US petrol prices at the pump have jumped 42 per cent since the days leading up to the war in late February, according to JPMorgan.
The next highest increases in G7 countries were recorded in Canada and the UK, with prices up 24 per cent and 19 per cent respectively. In Italy prices have risen 4.6 per cent.
Only a handful of Asian countries, such as Myanmar, Malaysia and Pakistan, have faced a faster increase in petrol prices because of physical supply shortages that have sent pump prices soaring more than 50 per cent, the Wall Street bank told clients on Friday, referencing data from Globalpetrolprices.com.
“The most immediate physical disruption has been felt in south-east Asia, given the region’s heavy reliance on flows through the Middle East,” said Natasha Kaneva, an analyst at JPMorgan. “Somewhat counter-intuitively, the US has emerged as the second most affected region in price terms.”
Average petrol prices jumped 9 cents on Friday to $4.39 a gallon, the highest since 2022 following Russia’s full-scale invasion of Ukraine and up from $2.98 prewar, according to the motoring group AAA. In California motorists are paying $6.06 a gallon.
The surge in prices comes weeks before the start of the summer driving season, which begins on Memorial Day in late May.
Despite the recent price surge in the US, most American consumers pay less than their counterparts in G7 countries. The average price of a litre of petrol in the US was $1.17 while Canadians pay $1.43 a litre and British motorists pay $2.12, according to Globalpetrolprices.com.
Analysts said the faster pace of price increases in the US reflected the fact that governments in other parts of the world impose much higher taxes on fuel, which means swings in crude prices have more influence on American pump prices. Some governments have also introduced subsidies or cut taxes to cushion the impact of rising fuel prices on consumers since the Iran war caused an energy price shock to spread across the world.
“In the US it’s the consumer bearing the cost, whereas in other countries the state is doing more to absorb the additional cost,” said Edward Hayden-Briffett, a research analyst at The Officials, a division of Onyx Capital Group.

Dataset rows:
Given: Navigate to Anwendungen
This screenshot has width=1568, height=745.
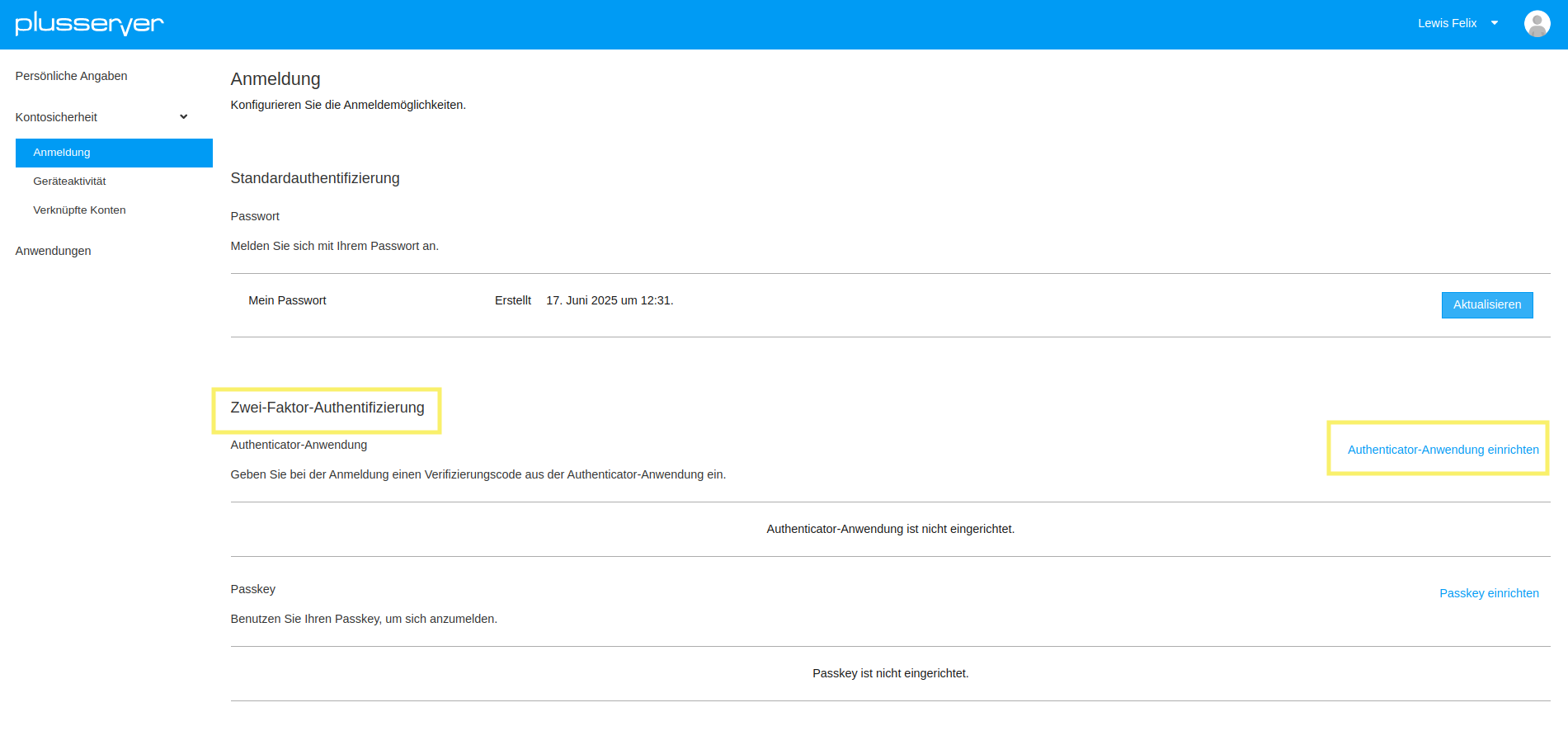Looking at the screenshot, I should pyautogui.click(x=53, y=251).
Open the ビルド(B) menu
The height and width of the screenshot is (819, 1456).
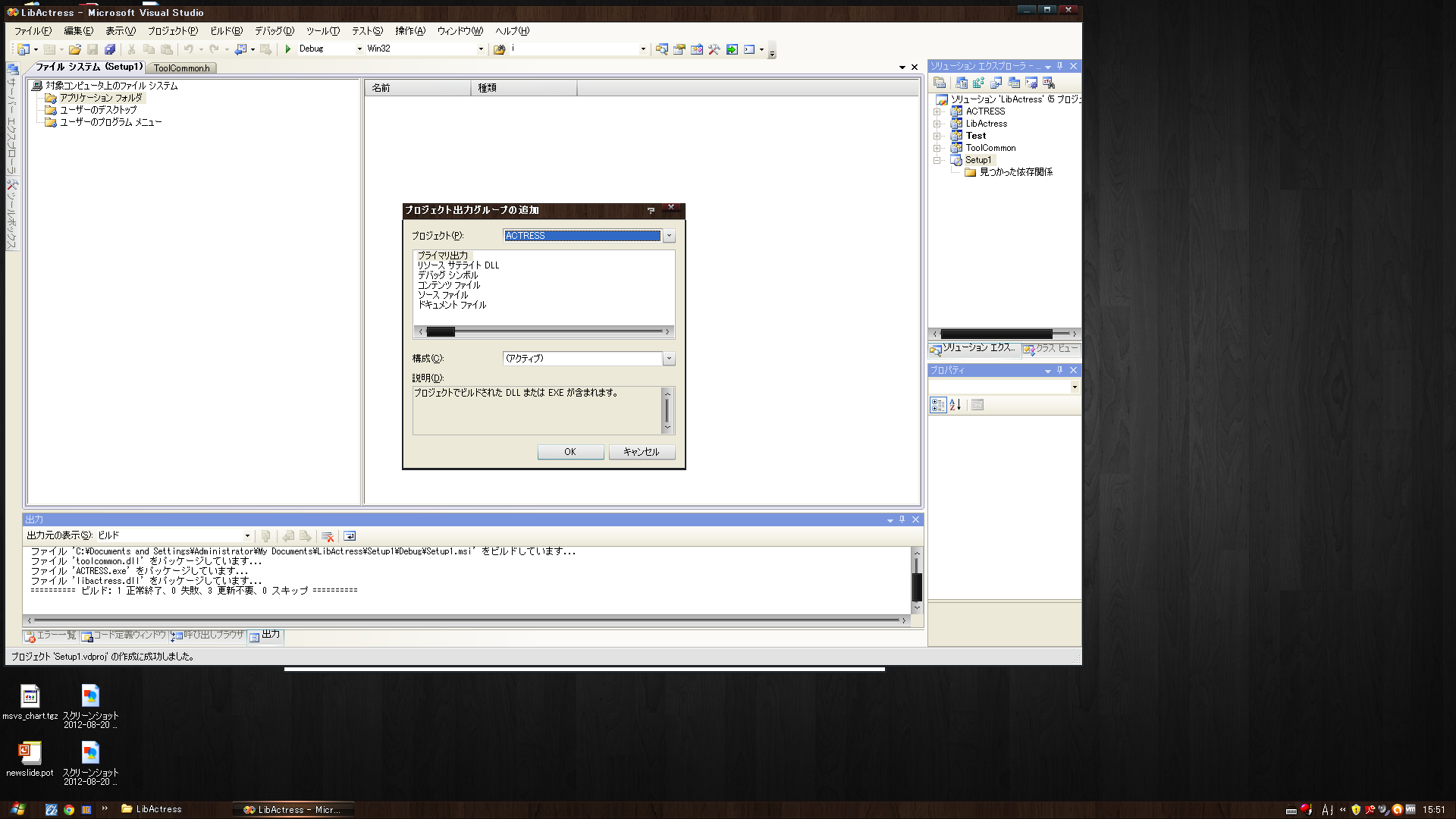(226, 31)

To do:
1) Copy out the dataset rows above word for word, leaving out the pictures.
2) Write the next part of the piece on rising US petrol prices, picking up after its last sentence.

Task responses:
1)
Given: Navigate to Anwendungen
This screenshot has width=1568, height=745.
Looking at the screenshot, I should pyautogui.click(x=53, y=251).
Open the ビルド(B) menu
The height and width of the screenshot is (819, 1456).
(226, 31)

2)
He said record exports of crude and petroleum products from the US to Asia were also putting upward pressure on domestic retail prices, as inventories fall during a period of rising demand ahead of the US driving season.
Surging US fuel prices and rising inflation threaten to derail Trump’s presidency ahead of the pivotal November midterm elections, with his approval rating falling this week to the lowest level of his current term at 34 per cent, according to a new Reuters/Ipsos poll.
Trump vowed on the campaign trail to unshackle US oil companies from regulations to enable them to “drill, baby, drill” and drive petrol prices below $2 per gallon. But his decision to attack Iran has done the opposite, triggering an energy shock that has pushed up fuel costs across the US.
US oil supermajors ExxonMobil and Chevron on Friday said they would refrain from increasing production beyond their existing plans despite the rise in oil prices.

US prices for other refined products are also rising faster than in most G7 and Asian nations, some of which are facing direct supply shortages because of the Iran war, according to JPMorgan.
The price of diesel, the lifeblood of US industry, has jumped 48 per cent to $5.57 since the war began, and is now 24 cents off its record high.
Tom Kloza, chief energy adviser for Gulf Oil, a big fuel retailer and distributor in the US, said industry was becoming nervous about surging pump prices and how this would impact fuel demand.
“I was at an industry meeting this week, and I can tell you one of the biggest concerns was that we might see diesel prices [in the US] go to $10, and the equipment, you know, the pumps and the dispensers and so forth can’t handle a number that high. That’s incredible,” he said.
He said the Trump administration would face pressure to ban exports of products the longer prices remain elevated.
“If people are paying $5 for gasoline on Memorial Day weekend, you’ll hear some lawmakers talk about, you know, some kinds of restrictions on exports,” he said.
Trump on Friday said the rise in fuel prices was temporary and heralded America’s booming export trade.
“When this war ends, the gasoline and oil and everything is going to come tumbling down,” he said. “We have more oil production right now than any time in history. And if you take a look at the ships, they’re all coming up to Texas, Louisiana, Alaska.”